De roman van Janne IJmker dwingt respect af om een paar redenen. Janne schrijft haar verhaal in de eerste persoon. Een gedurfd perspectief dat Janne goed blijkt te beheersen. Ze is in staat dit perspectief zo vol gevoel en zo effectief te gebruiken dat je als lezer helemaal betrokken raakt bij Elsjen en haar leven.
Een tweede reden is de manier waarop Janne een levensecht en aangrijpend verhaal om de kille feiten heeft gesponnen. Dat getuigt niet alleen van verbeeldingskracht, maar meer nog van goed psychologisch inzicht.
Daarnaast en bovenal is Janne erin geslaagd een verhaal met een diepe christelijke boodschap te schrijven. Een actuele en voor iedereen toegankelijke boodschap, die aansluit bij hedendaagse thema's. Hoe verantwoordelijk is iemand voor zijn eigen daden? Elsjen blijkt een moeilijke jeugd te hebben gehad. Haar vader stierf toen ze 4 jaar was, en haar moeder was psychisch zwak en leefde een afwezig bestaan.
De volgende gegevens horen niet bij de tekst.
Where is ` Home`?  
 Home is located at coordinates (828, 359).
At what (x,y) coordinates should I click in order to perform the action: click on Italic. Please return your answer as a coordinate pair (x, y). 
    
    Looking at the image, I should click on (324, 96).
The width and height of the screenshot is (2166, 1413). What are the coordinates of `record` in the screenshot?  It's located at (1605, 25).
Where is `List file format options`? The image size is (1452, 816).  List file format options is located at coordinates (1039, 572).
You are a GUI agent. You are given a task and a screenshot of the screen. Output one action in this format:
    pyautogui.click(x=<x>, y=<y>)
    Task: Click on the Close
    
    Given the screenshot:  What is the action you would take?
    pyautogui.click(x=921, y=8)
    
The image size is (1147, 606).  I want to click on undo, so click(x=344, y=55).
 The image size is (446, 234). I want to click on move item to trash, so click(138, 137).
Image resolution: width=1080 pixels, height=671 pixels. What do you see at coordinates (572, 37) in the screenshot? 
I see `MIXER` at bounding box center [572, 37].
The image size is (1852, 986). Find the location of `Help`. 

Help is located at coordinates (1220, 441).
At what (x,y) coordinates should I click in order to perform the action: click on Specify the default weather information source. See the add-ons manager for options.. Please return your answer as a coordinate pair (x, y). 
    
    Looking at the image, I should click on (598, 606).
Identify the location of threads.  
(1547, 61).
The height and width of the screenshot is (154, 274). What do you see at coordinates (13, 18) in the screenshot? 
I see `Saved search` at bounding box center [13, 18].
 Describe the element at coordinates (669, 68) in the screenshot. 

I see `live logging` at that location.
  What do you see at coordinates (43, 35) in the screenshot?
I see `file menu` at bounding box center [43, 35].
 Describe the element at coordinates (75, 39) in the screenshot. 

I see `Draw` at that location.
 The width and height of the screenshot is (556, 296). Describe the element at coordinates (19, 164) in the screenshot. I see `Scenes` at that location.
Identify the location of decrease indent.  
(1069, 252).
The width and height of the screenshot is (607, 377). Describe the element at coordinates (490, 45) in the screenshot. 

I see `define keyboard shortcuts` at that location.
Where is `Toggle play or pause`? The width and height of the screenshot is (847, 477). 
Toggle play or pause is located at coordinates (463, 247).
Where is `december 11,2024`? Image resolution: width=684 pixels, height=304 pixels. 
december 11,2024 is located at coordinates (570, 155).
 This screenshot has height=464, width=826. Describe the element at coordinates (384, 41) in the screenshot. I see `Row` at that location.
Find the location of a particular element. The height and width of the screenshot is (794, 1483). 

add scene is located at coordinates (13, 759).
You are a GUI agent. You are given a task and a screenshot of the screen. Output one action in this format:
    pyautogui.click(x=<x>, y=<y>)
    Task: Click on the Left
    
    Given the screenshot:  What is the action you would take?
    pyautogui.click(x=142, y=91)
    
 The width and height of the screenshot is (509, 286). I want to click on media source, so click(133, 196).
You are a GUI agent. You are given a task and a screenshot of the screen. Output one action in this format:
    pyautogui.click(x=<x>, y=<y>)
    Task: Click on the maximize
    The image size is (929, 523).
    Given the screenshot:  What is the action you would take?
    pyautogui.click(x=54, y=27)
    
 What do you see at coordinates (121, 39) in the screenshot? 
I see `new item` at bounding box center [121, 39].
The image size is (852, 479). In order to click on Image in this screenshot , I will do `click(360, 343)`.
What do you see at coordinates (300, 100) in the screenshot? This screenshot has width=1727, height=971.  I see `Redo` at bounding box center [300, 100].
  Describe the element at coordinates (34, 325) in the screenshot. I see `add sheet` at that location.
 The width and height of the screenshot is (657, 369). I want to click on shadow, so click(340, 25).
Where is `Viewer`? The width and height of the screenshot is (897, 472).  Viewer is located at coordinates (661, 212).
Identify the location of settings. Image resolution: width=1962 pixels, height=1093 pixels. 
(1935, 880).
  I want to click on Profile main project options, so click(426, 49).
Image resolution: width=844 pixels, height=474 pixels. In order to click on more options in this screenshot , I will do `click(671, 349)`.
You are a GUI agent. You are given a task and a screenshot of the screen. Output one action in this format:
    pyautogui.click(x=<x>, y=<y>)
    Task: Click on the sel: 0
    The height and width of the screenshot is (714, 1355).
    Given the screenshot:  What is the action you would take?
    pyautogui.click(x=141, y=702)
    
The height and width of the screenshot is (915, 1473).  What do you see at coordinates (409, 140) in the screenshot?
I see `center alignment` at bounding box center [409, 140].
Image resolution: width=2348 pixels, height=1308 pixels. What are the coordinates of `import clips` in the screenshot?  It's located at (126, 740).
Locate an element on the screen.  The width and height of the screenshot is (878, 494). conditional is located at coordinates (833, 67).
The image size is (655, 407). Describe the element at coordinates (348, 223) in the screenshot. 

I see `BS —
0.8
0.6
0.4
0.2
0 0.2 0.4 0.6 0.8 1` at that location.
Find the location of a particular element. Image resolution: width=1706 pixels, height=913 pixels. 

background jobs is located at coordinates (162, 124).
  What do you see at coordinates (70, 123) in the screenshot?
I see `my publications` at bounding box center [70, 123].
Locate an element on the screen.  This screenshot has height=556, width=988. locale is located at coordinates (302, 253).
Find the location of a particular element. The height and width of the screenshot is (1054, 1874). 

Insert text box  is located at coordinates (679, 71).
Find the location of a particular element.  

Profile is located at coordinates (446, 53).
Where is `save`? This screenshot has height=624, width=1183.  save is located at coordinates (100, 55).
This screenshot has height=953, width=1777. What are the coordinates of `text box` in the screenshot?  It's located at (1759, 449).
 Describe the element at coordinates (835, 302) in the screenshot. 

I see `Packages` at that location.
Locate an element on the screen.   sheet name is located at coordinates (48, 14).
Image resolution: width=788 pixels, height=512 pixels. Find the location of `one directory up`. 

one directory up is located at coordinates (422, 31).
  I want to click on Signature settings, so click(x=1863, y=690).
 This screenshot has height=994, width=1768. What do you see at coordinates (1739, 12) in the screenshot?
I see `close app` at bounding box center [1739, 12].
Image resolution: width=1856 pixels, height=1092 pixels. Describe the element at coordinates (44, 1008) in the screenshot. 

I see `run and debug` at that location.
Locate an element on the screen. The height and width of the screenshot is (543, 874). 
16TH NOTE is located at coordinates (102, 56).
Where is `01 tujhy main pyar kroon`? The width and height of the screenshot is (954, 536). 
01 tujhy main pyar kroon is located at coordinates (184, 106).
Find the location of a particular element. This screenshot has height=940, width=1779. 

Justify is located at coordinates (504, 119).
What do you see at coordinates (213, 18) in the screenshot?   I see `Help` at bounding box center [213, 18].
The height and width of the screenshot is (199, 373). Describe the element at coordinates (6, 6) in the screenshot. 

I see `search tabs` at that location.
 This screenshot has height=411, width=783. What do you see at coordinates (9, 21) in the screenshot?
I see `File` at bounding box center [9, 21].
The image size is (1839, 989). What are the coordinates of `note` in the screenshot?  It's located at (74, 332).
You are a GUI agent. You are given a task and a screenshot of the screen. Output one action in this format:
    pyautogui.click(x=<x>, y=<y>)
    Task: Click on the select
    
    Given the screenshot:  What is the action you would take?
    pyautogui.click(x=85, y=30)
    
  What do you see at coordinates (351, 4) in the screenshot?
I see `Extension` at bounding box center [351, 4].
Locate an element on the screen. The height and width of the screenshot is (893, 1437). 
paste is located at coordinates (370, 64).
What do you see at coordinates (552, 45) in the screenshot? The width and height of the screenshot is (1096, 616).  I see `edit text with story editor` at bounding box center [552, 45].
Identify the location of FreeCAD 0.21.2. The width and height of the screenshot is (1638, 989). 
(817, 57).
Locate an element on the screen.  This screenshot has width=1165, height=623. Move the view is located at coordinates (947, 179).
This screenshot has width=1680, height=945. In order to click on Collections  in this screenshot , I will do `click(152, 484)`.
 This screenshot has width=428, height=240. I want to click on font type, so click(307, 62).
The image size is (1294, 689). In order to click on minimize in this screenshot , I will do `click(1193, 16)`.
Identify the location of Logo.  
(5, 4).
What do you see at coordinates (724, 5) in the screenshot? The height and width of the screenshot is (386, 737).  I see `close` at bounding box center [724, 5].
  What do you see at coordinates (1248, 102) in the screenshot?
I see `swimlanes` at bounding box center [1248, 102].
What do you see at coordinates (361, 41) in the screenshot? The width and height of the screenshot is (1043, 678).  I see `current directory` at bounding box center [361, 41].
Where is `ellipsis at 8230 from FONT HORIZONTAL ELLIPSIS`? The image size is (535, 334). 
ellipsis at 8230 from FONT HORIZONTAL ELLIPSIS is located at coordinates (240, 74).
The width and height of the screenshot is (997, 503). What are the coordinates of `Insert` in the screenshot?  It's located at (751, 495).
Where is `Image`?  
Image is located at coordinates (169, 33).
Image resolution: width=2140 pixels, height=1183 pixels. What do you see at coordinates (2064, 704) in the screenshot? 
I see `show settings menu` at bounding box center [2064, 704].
Centraal in haar leven stond grootmoeder, 'Otie'. Een harde vrouw die met ijzeren hand de boerderij regeerde na het overlijden van grootvader. De psychische druk van Otie op Elsjen was groot. Die druk wordt gaandeweg groter en blijkt zelfs na de dood van Otie tot een hoogtepunt te komen. Otie vraagt op haar sterfbed aan Elsjen alles te doen wat in haar vermogen ligt om het levenswerk van Otie, de boerderij, in stand te houden. Elsjen zwicht voor de druk en belooft het. Later blijkt dat Otie zelfs zover was gegaan dat ze Jan Albers als man voor Elsjen had uitgezocht. Elsjen voelt niets voor Jan, maar zwicht opnieuw voor Otie's wil die ook na haar dood nog voelbaar is. Het huwelijk staat vol spanning, die zich uiteindelijk ontlaadt in de vergiftiging van Jan.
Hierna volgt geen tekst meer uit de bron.